### AIM OF THE EXERCISE
Everything from the line containing "You are a computer-use agent. This" through the last line of the material must be restated word for word, and only that.

^^^^

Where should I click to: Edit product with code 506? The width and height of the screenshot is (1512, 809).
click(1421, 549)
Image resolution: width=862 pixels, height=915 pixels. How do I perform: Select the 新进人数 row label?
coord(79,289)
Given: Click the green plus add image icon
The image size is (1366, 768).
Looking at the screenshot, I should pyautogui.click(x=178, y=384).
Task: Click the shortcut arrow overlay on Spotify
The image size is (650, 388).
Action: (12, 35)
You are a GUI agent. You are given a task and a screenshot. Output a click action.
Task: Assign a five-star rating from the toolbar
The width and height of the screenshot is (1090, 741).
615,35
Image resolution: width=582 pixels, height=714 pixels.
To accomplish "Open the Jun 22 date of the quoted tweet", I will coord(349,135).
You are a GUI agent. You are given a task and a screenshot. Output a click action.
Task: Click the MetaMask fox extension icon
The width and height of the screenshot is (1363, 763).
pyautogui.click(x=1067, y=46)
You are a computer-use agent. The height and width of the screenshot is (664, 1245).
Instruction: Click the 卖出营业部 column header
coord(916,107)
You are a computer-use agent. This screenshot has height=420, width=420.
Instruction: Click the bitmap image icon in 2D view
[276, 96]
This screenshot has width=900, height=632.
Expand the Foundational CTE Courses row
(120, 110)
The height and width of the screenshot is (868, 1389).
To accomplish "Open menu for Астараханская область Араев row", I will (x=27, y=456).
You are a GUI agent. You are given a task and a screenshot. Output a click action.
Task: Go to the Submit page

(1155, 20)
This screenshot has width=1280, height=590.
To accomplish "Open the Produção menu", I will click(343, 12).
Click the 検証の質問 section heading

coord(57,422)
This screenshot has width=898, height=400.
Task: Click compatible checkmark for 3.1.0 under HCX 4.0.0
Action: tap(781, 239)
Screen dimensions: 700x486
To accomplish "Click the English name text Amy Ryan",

^^^^

### WRITTEN SOLUTION
You are a computer-use agent. This screenshot has height=420, width=420.
Instruction: Click the bitmap image icon in 2D view
[276, 96]
This screenshot has width=900, height=632.
Expand the Foundational CTE Courses row
(120, 110)
The height and width of the screenshot is (868, 1389).
To accomplish "Open menu for Астараханская область Араев row", I will (x=27, y=456).
You are a GUI agent. You are given a task and a screenshot. Output a click action.
Task: Go to the Submit page

(1155, 20)
This screenshot has width=1280, height=590.
To accomplish "Open the Produção menu", I will click(343, 12).
Click the 検証の質問 section heading

coord(57,422)
This screenshot has width=898, height=400.
Task: Click compatible checkmark for 3.1.0 under HCX 4.0.0
Action: tap(781, 239)
Screen dimensions: 700x486
To accomplish "Click the English name text Amy Ryan",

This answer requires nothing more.